··· Text passage
Manufacturing Industry

QuickLogic Drops Bell Micro

Electronic News, June 26, 2000 by Marie Eve Demers

Citing reasons of strategy, QuickLogic Corp. has realigned its distribution channel, disengaging from distribution partner Bell Microproducts Inc. after a nine-year relationship. QuickLogic's lines will be distributed by its three remaining distributorsaAvnet Inc., Future Electronics and Impact Technologies LLC.

"The change was really a strategic, forward-looking move on our part, rather than a reaction to anything Bell did or didn't do," said Dana Canatsy, director of sales, and corporate distribution for Sunnyvale, Calif.-based QuickLogic. "Our real niche, with which we try to differentiate our product line, is the ESP products, embedded standard products. We need to have both our reps and our distributors to create demand for these products." For that reason, the company needs a sales force that is very technical and trained properly, Canatsy said. "We went with the distributors we felt could create the demand based on the products they were putting out. Avnet, Future and Impact, we felt, were better suited to drive our sales using that model."

Many component suppliers have reduced their distribution rosters, including Texas Instruments and Fairchild Semiconductor. And a recent study by Cahners Research shows that more than half the companies surveyed have reduced the number of distributors that they do business with.

Bell Microproducts insists it is investing heavily in demand creation and explained QuickLogic's decision in different terms. The programmable logic company was over-distributed, according to Brian Clark, senior vice president of OEM sales at Bell Microproducts, a situation that he said led it to QuickLogic's decision to reduce the number of distribution partners. "Bell Microproducts truly believes in and deploys demand-creation resources to support our manufacturers' technologies and will continue to invest in their area." In the nine-year relationship between QuickLogic and Bell, there have been many philosophical differences between the two companies, Clark said. "Most recently, the biggest difference was QuickLogic's demand for an inordinate amount of resources dedicated to the QuickLogic product line. At less than $5 million in sales in calendar year 1999, QuickLogic represented approximately one percent of Bell Microproducts' semiconductor sales and less than 0.5 percent of our total sales," the executive explained.

As Bell Microproducts and QuickLogic part company, their nine-year alliance was the oldest among the four distributors. "Bell Microproducts was QuickLogic's second largest distributor with 29 percent market share as well as being the second largest distributor for design registrations, having the largest number of designs in QuickLogic's newer technology products," Clark said.

QuickLogic's Canatsy reacted to Bell's comments by maintaining that the distributor had been promising increased demand-creation resources for many years with no satisfactory results. "We need to partner with distributors that are semiconductor-oriented, rather than system-oriented, and that have demand-creation resources already in place," Canatsy said. He added that his company's demands were not excessive considering that the company's line is very design-intensive and needs resources to be maintained. The decision to deal with three distributors instead of four was also motivated by QuickLogic's desire to gain share in the eyes of each of the remaining partners, Canatsy said.
······
··· Recorded information
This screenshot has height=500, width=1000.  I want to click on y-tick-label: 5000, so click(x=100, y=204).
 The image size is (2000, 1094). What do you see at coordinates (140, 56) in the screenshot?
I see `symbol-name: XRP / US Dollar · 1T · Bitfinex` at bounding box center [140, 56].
······
** Problem **
Answer these questions from the article on QuickLogic and Bell Microproducts:
(a) How long had QuickLogic and Bell Microproducts been partners?
(b) Which two component suppliers are named as having cut their distribution rosters?
(c) According to Brian Clark, what share of Bell Microproducts' total sales did QuickLogic account for?

** Result for this task **
(a) Nine years.
(b) Texas Instruments and Fairchild Semiconductor.
(c) Less than 0.5 percent.